白日扔了手中的那对耳环,屎尿具下,撒丫子跑出屋子,天色漆黑,差点撞到那棵绑毛驴的梨树上。
白日回头看去,妻子正穿着一件破旧的衣服,脸上青紫,一路喊骂,一路朝自己追来。
白日解下毛驴就朝屯外奔去,妻子在后面边跑边骂:“你个没良心的,这么多年不回来,回来就要走,我们娘俩都快饿死了!”
白日脑袋嗡的一声,难不成妻子怀了自己的孩子,但此刻他也知道妻子早已是饿死之骨,懊悔之余,一路奔逃,回头看去,妻子就要抓到驴尾巴了。

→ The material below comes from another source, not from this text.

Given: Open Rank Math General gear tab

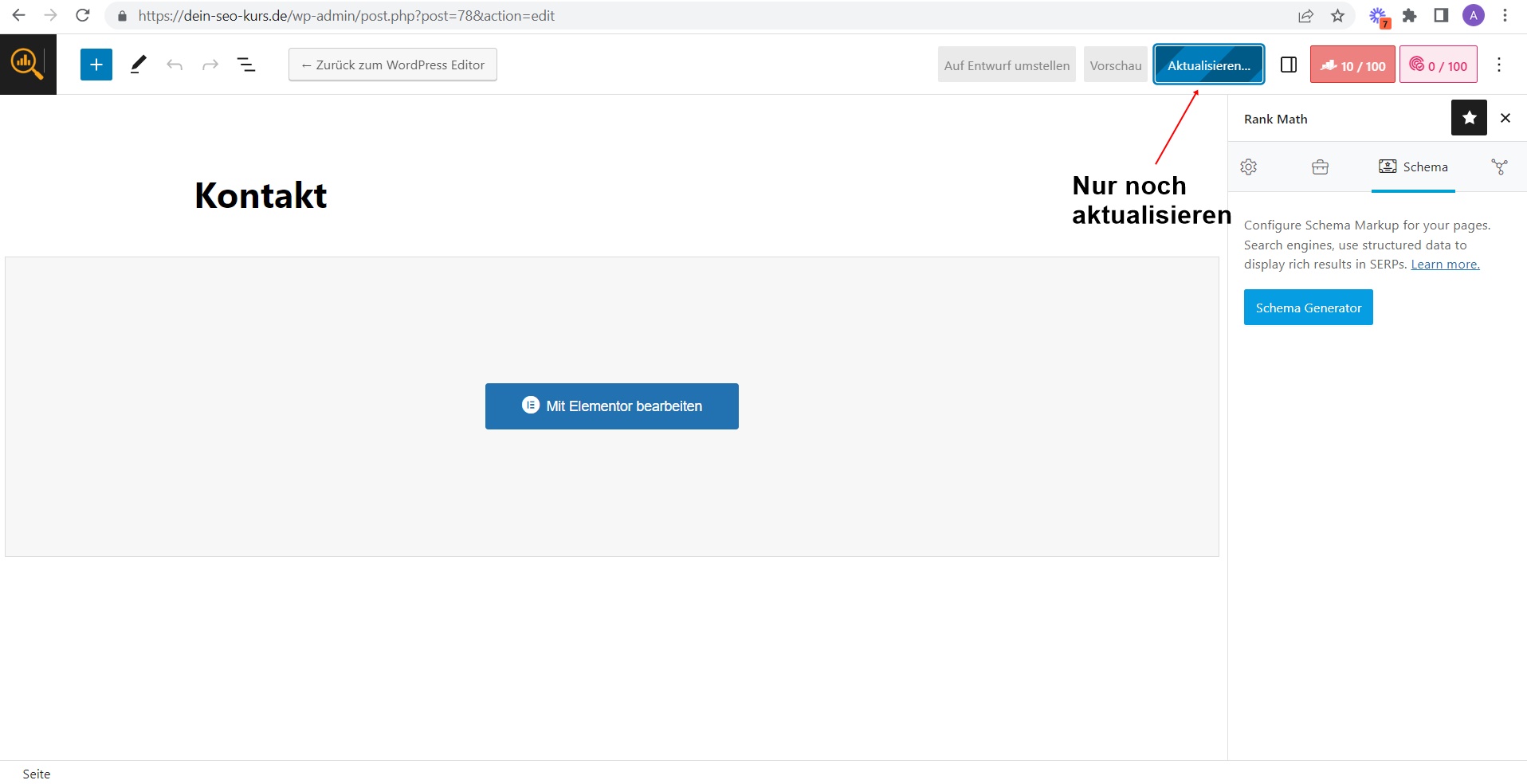Looking at the screenshot, I should (x=1249, y=167).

却突然看到前方有一条小河,都说旱鬼不能过河,白日狠命一拍驴屁股,毛驴直尥着蹶子,奔过了小河。
果然,妻子没再追来,只是在河对岸满眼凄楚的望着他。
他滚下毛驴,连滚带爬的到了老李头儿家,老李头看到他差点没气昏过,痛骂了他一顿,又给了他一个大耳雷子。

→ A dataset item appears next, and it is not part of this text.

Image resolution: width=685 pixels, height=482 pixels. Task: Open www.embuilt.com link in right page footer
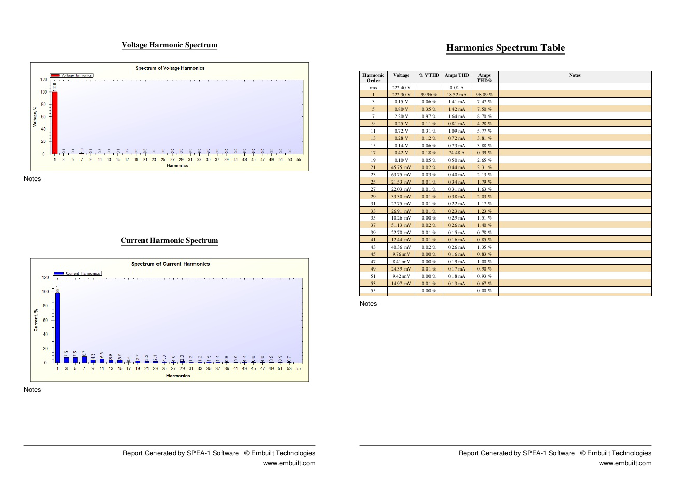click(x=626, y=463)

白日跪在地上,给老李头儿磕了三个响头:“我对不起你,我对不起霓凰!”
老李头也流了两行浊泪,颤声对他说:“起来吧,也不能怪你,只能怪我闺女命苦。”
白日擦了擦眼泪,拿出了所有的积蓄,都塞给了老李头,又对老李头说了刚才发生的种种。
老李头儿听完也是一惊,难不成自己的闺女变成了鬼?
转日,白日迷迷糊糊的在镇子的街道晃荡着,看麻绳想悬梁,看菜刀要脖儿。正万念俱灰时,突然听到身后有呼喊之声,白日慵懒的回过头,正看到一个中年人几步挡在他前方,大声对他说道:“看你精神萎靡,骨骼脱节,是不是活见鬼了?”
白日听完一愣,“噗通”一声跪在了地上,边哭便边对那人说道:“对,对,我媳妇儿……”

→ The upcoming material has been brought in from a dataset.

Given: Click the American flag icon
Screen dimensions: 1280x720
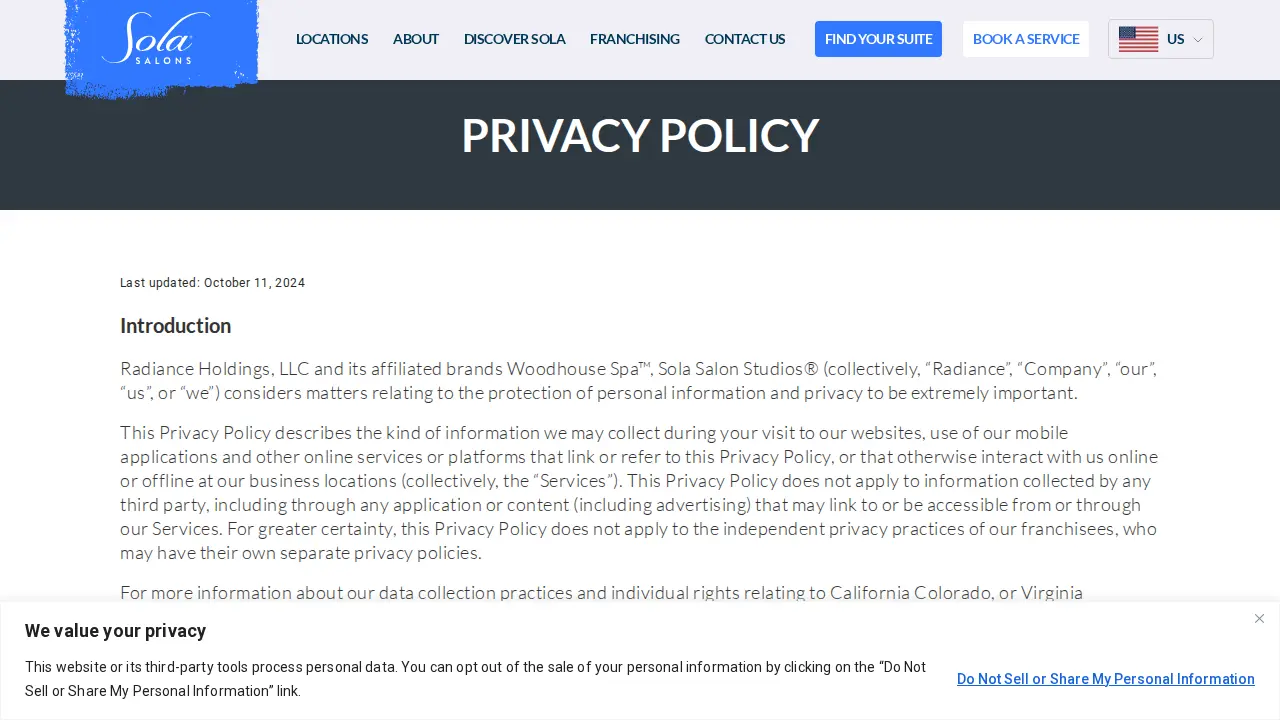Looking at the screenshot, I should pos(1138,39).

那人扶起了白日,对他说道:“勿要多言,我已知晓,今日你如此这般,再这般如此……”
是夜,白日如往常一般骑着毛驴回到了家中,妻子也如往常般,服侍殷勤,到厨房为他烧水做饭。
白日心中忐忑,不知躲在屋外的那人会不会捉鬼,若是个半吊子,小命就撂这了。
正想着,妻子从厨房端来一端来一碗面条,递到白日手上,白日干笑了一声,颤巍巍的结果手中的面条,却不敢吃。
妻子在一旁一边催促他快点吃,一边冲他阴笑着,白日看碗中的面条一会变成毛虫,一会又变成了热乎乎的面条,脸上见了汗,擦了擦额上的汗,颤声对妻子说:“我不饿,一会再吃,呵呵……”说完就要把面条放到炕上。
“快吃!”妻子张着大嘴,大喊了一声,把白日耳朵震得嗡嗡直响。手一抖,碗摔在了地上,一看那面条都变成了毛虫。
此时妻子摘下了脑袋,一阵疯笑:“白日,你个缺德兽,抛下我们娘俩,到外面逍遥!”
白日吓得瘫在了地上,双手拄着地面,不住的向后退着,妻子提着脑袋就要扑向白日,白日吓的大喊了一声:“大师救命!”
白日刚喊完,不知从哪蹦出一人,手拿两道灵符,一脚将那腔子踢倒,把白日捞到身后。
那腔子在地上打了两个滚,又站了起来,手中的
脑袋不住的大叫着,那人看腔子又站了起来,纵身上前,把一张灵符塞到了那尸腔子里,一把抢过尸腔子手中的头颅,将另一张符塞进了那头颅的口中。
那尸腔子退了两步,倒在了地上,那人赶忙出门,把那头颅扔在空地中。
一个女人的惨叫和呼唤在白日耳边响起,白日看着彻底瘫在了地上,像是一头刚生完宰儿的毛驴,看着曾经的妻子,身前的没有头颅的腔子,泪流满面。
隔日,那人帮白日葬了自己的妻子,又留了些钱,转身就要走,白日转身急急问道:“还没问您高姓大名呢?”
那人摇了摇头,语气平静的答道:“都叫我水小六。”
“等等,收我做徒弟吧,我不会干别的,但画画还行,我看那符甚是灵验,教教我吧!”白日说完跪在了地上,恳求道。
水小六摇了摇头,对他说道:“看你年龄与我相仿,半路修习,恐怕有点难度,不过我认识一人,此人绰号‘玄真子’是此中能人,对符咒也颇有一番建树,你既然会作画,若是无事,我引荐你去就是。”
玄真子,因其贪好女色而得名,但对女色也是取之有道,为人不坏,就是常年躺在女人堆中,体格单薄点。
玄真子看白日虽然岁数不小了,但作画工扎实,若是画符应该错不了,便收他为徒。白日从那天起,头上不知怎么多了一撮白毛。
“后来不知怎么投了恒大寿庄!”水小六叹了一声,对我说道。
我听完点了点头,我说那人的脾气怎么如此怪,若是经历如此多的事,性情不变才真是怪了。